I have looked into the CRA implications... the only negative I can see is I would require RRSP room for the 5 years of parental leave, because I'd still generate PA's (pension adjustments), around $8,000 each, but I have enough RRSP room and also the govt allows up to $8,000 negative for pensions.

Any thoughts?


----------



## MoneyGal (Apr 24, 2009)

I'm guessing you are male, and likely do not have any children. :chuncky:


----------



## Sampson (Apr 3, 2009)

Several comments.

Having children isn't automatic, so assuming you will magically have a child every 52 weeks is an assumption.

Second, staying home with 4 children, while sounds fantastic is beyond any sort of stress you will have probably experienced in your working life. After my 2.5 weeks at home during Christmas, I was more than happy to go BACK to work.

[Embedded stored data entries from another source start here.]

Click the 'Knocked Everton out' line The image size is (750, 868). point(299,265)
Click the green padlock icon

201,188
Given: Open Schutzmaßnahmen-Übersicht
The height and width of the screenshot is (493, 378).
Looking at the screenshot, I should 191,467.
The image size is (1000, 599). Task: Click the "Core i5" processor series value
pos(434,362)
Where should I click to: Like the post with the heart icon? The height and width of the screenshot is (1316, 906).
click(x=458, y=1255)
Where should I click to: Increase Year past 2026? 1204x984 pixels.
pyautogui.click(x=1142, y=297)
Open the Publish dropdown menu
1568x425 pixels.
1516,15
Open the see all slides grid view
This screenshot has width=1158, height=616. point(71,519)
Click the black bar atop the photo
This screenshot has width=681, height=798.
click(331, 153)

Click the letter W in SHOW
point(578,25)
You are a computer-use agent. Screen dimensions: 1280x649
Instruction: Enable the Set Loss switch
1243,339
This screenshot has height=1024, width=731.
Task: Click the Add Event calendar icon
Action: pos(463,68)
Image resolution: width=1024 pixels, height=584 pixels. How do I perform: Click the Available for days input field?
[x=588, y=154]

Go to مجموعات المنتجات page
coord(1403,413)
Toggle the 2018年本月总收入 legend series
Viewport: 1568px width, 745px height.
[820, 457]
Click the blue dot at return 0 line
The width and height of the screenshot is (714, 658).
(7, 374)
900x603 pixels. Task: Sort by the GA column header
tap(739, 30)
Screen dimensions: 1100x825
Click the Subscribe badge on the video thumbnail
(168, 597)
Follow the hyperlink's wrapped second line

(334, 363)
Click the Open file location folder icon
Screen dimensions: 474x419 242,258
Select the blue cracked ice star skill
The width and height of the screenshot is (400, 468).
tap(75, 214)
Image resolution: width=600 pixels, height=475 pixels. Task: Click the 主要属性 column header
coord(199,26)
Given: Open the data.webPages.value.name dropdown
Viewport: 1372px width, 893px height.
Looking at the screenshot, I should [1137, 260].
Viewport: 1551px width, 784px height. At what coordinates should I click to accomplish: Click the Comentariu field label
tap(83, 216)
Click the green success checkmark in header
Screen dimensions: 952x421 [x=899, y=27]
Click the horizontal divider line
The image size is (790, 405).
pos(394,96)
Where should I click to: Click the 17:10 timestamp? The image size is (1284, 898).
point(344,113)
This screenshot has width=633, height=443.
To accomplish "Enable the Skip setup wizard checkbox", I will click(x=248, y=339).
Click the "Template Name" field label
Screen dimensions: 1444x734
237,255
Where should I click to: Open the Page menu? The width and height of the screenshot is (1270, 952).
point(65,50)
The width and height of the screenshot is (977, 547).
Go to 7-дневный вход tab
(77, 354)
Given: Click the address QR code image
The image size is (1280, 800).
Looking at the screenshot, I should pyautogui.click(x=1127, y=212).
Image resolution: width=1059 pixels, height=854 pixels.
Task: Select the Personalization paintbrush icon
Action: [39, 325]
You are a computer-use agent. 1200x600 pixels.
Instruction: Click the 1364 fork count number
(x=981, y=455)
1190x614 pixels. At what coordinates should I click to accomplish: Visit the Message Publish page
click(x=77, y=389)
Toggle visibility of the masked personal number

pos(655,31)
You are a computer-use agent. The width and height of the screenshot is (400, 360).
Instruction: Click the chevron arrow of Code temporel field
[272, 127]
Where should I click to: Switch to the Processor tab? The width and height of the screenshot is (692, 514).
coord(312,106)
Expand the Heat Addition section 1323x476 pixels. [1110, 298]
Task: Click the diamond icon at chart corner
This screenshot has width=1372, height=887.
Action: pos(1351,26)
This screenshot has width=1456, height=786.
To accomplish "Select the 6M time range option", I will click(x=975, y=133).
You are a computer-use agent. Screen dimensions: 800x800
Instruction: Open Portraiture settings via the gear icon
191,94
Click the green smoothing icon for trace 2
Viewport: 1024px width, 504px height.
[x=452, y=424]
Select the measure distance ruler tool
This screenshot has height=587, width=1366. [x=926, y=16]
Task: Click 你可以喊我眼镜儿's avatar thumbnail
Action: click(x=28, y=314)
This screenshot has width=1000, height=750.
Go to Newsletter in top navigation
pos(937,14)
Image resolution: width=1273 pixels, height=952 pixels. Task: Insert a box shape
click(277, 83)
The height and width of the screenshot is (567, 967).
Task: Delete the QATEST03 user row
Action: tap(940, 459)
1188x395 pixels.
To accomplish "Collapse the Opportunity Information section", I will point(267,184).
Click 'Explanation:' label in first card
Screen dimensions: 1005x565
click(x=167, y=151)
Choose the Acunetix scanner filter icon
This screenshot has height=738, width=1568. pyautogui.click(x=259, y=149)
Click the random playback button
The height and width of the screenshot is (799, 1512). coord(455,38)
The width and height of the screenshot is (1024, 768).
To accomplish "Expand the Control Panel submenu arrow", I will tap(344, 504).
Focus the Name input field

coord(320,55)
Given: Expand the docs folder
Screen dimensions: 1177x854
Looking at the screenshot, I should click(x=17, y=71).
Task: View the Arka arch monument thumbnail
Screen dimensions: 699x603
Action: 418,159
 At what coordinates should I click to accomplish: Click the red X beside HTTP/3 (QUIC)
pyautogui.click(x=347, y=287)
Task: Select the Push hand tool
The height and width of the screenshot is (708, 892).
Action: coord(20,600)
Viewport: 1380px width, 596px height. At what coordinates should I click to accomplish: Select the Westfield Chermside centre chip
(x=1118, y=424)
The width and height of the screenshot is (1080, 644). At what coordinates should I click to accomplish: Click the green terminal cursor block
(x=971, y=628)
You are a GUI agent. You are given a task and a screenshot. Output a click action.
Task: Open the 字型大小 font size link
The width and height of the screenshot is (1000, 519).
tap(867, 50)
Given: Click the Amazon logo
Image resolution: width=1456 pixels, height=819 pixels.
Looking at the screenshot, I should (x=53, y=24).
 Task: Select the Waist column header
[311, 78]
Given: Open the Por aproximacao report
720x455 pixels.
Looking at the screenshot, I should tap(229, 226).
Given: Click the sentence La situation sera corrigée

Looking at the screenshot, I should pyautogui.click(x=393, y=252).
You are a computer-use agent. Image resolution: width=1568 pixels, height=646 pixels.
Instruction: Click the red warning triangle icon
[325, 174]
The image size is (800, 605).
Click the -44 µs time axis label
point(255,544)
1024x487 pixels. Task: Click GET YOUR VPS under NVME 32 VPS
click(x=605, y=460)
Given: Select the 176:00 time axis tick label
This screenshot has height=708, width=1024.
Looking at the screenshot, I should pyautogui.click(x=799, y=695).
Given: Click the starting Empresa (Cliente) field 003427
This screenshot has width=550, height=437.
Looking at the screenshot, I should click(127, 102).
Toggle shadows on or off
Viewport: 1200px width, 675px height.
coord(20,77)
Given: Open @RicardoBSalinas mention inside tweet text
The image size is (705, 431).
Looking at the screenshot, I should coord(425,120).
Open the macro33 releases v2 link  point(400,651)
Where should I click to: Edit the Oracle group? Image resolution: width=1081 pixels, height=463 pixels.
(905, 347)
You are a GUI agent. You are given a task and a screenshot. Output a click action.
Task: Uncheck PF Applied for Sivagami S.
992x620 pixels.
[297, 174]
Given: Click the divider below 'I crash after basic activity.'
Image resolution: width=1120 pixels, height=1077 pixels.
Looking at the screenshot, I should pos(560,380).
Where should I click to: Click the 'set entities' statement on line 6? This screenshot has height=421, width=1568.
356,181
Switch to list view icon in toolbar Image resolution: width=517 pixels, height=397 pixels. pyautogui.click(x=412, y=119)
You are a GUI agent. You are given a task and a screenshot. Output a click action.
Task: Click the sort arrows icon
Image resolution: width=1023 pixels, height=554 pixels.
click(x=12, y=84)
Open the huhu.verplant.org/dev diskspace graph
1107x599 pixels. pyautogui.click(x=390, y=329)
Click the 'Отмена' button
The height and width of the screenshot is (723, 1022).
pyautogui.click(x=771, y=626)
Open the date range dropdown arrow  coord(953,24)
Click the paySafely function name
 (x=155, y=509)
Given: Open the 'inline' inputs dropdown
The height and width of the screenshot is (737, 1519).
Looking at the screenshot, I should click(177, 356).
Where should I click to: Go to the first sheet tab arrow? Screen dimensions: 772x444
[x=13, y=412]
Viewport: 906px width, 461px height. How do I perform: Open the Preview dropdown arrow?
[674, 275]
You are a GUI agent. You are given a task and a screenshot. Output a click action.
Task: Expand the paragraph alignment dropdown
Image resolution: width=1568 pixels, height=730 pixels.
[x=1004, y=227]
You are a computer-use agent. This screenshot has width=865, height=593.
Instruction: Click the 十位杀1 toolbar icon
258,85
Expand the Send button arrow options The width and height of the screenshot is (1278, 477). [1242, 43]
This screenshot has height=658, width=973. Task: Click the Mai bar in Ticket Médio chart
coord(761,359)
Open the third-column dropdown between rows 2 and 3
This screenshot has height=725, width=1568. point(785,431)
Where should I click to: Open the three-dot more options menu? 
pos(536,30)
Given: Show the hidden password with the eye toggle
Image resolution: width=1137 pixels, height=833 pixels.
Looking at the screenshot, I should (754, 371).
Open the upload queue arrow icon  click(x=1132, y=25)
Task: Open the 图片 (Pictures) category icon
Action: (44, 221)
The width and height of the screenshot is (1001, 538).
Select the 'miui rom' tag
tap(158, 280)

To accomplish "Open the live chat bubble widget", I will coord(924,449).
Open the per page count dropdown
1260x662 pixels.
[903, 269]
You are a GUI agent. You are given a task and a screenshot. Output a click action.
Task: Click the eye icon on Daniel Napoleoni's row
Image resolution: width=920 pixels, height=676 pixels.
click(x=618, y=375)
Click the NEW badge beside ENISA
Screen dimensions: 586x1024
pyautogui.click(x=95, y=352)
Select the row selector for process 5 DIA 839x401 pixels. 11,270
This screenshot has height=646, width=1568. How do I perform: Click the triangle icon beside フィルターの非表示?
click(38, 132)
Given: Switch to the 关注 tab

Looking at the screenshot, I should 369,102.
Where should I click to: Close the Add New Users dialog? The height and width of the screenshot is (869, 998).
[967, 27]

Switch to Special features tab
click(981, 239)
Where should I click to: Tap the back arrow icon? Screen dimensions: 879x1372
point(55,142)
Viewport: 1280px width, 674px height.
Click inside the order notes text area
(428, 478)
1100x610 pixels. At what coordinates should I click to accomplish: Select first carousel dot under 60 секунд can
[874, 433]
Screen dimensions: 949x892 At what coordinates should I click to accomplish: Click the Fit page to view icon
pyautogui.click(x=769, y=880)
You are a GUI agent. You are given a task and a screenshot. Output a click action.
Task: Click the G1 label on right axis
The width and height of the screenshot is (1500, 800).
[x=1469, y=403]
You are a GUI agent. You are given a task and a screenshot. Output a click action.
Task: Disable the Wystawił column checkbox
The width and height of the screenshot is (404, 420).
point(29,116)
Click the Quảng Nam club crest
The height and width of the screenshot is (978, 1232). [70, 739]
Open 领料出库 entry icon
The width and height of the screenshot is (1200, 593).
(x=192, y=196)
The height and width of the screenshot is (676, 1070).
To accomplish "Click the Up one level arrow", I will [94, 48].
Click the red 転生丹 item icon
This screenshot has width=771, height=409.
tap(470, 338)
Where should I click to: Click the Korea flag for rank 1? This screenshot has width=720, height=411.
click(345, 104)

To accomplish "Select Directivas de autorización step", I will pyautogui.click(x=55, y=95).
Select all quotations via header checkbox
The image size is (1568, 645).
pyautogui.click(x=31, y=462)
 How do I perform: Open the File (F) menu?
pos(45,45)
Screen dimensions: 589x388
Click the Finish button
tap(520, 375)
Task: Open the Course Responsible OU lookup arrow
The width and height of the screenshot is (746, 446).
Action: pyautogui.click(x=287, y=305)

Third, you are exploiting your employer (and in this case, the tax payer). The assurance of employment after taking parental leave is probably meant to ensure employers do not take advantage of new or future parents. In your case, you have no intention of going back to the job, simply collecting a public benefit. In my eyes, this is ethical wrong.


----------



## GoldStone (Mar 6, 2011)

As I understand it, your plan is to double-dip into public pensions. I think it's very unethical.


----------



## HaroldCrump (Jun 10, 2009)

OMG, this is actually possible?
This is what is wrong with the public sector.
And _we_ are the ones being accused with _pension envy_.


----------



## piano mom (Jan 18, 2012)

This is pure GREED


----------



## thebomb (Feb 3, 2012)

I'm confused. Where will your income come from? As a male you would only be entitled to 17 weeks of paid parental leave through EI and even then you will still need enough hours of ensurable earnings to qualify year over year. So assuming your wife is eligible for EI and will then take maternity leave (which you as a man are not entitled to) given the fact that you cant double dip on the parental leave with your wife, I guess I am wondering how you will live with day to day expenses? Did I miss something?


----------



## jcgd (Oct 30, 2011)

Assuming it's legal, and within the benefits package I don't see what's unethical about it. The OP didn't make the rules, he/she is just playing the game.

My issue with it is that if you are a male, have you told your wife about this yet? I'm assuming no, and she will probably crack you over the head for thinking she's going to product a kid once per year. Unless she wants to do this you are asking a lot for her to get pregnant again a couple months after she delivers. Poor girl.

If you are a female, well, you've got a body of steel and this plan will likely run you into the ground. Unless you are very lucky I don't see how your body will ever recover from the abuse of having four kids in four years as well as the stress of raising four newborns in four years. Whatever floats your boat though...


----------



## bgc_fan (Apr 5, 2009)

I'm not an HR guy, but there is an issue about being on pata/mata leave and working on a second job. 
There are certain provisions where you can essentially take leave without pay and work in another department for a year or so, but I do not believe that your pension time would accumulate x2 as you are expecting.
Quite frankly, I doubt that this (essentially holding two jobs simultaneously in the public sector) can actually done, i.e. if you are taking pata/mata leave, you are not expected to be working. If you are, it is essentially fraud. This is really the wrong forum to ask, it is an HR issue that you should check with your HR department. Personally, I do not think this would fly, and it would be fairly easy to find out through the system that you are trying to hold a second public sector job.


----------



## Eclectic12 (Oct 20, 2010)

bgc_fan said:


> ...Quite frankly, I doubt that this (essentially holding two jobs simultaneously in the public sector) can actually done, ...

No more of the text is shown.